Le tre domande da fare prima di firmare
- Qual è l'importo totale dovuto? È la somma che uscirà dal tuo conto, tutto compreso. Se un venditore parla solo di rata, chiedila.
- Quali assicurazioni sono obbligatorie e quali facoltative? Le polizze facoltative non entrano nel TAEG. Se ti vengono presentate come necessarie, chiedi che sia messo per iscritto.
- Cosa succede se voglio estinguere in anticipo? La legge prevede l'indennizzo dell'1% del capitale rimborsato in anticipo — 0,5% se manca meno di un anno alla scadenza — e nient'altro. Diffida di chi ne aggiunge.
Dove trovi tutto scritto
Prima della firma devi ricevere il modulo SECCI (Informazioni Europee di Base sul Credito ai Consumatori): un documento standardizzato che riporta importo, TAN, TAEG, numero e importo delle rate, costo totale e condizioni di recesso. È lo stesso schema per tutti gli operatori, proprio perché tu possa metterli a confronto.

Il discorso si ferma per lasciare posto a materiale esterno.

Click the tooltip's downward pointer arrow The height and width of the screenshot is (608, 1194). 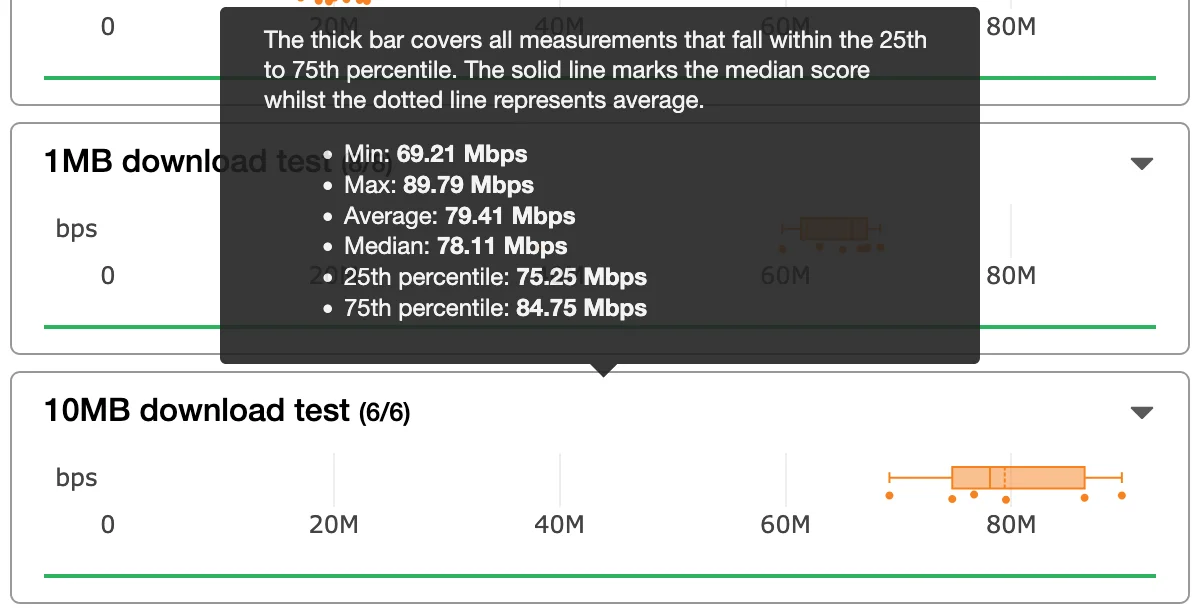(602, 369)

Ricevi il SECCI, portalo a casa, leggilo con calma. Chi ha una buona offerta non ha fretta di fartela firmare.
TAN, TAEG e costi: le domande più comuni
Qual è la differenza tra TAN e TAEG?
Il TAN è il tasso di interesse puro applicato al capitale. Il TAEG comprende anche tutti i costi obbligatori del credito — istruttoria, incasso rata, imposta di bollo, assicurazioni obbligatorie — ed è calcolato con una formula stabilita per legge, uguale per tutti gli operatori. Per confrontare due offerte si guarda il TAEG.
Conviene la maxi-rata finale?
Conviene se cambi auto ogni tre o quattro anni e la restituzione del veicolo è nei tuoi piani fin dall'inizio. Abbassa la rata mensile, ma aumenta il costo totale degli interessi e alla scadenza va comunque pagata, rifinanziata o coperta restituendo il veicolo.
Cos'è il modulo SECCI?
È il documento standardizzato Informazioni Europee di Base sul Credito ai Consumatori, che devi ricevere prima della firma. Riporta importo, TAN, TAEG, numero e importo delle rate, costo totale e condizioni di recesso, nello stesso schema per tutti gli operatori.
Quanto costa estinguere in anticipo un finanziamento auto?
La legge (art. 125-sexies TUB) prevede un indennizzo pari all'1% del capitale rimborsato in anticipo, ridotto allo 0,5% se la vita residua del contratto è inferiore a un anno. Hai inoltre diritto alla riduzione degli interessi e dei costi per la vita residua del contratto.
Le assicurazioni proposte con il finanziamento sono obbligatorie?
Dipende: se sono obbligatorie devono essere incluse nel calcolo del TAEG. Se sono facoltative non possono esserti presentate come necessarie. In caso di dubbio chiedi che la natura facoltativa sia messa per iscritto.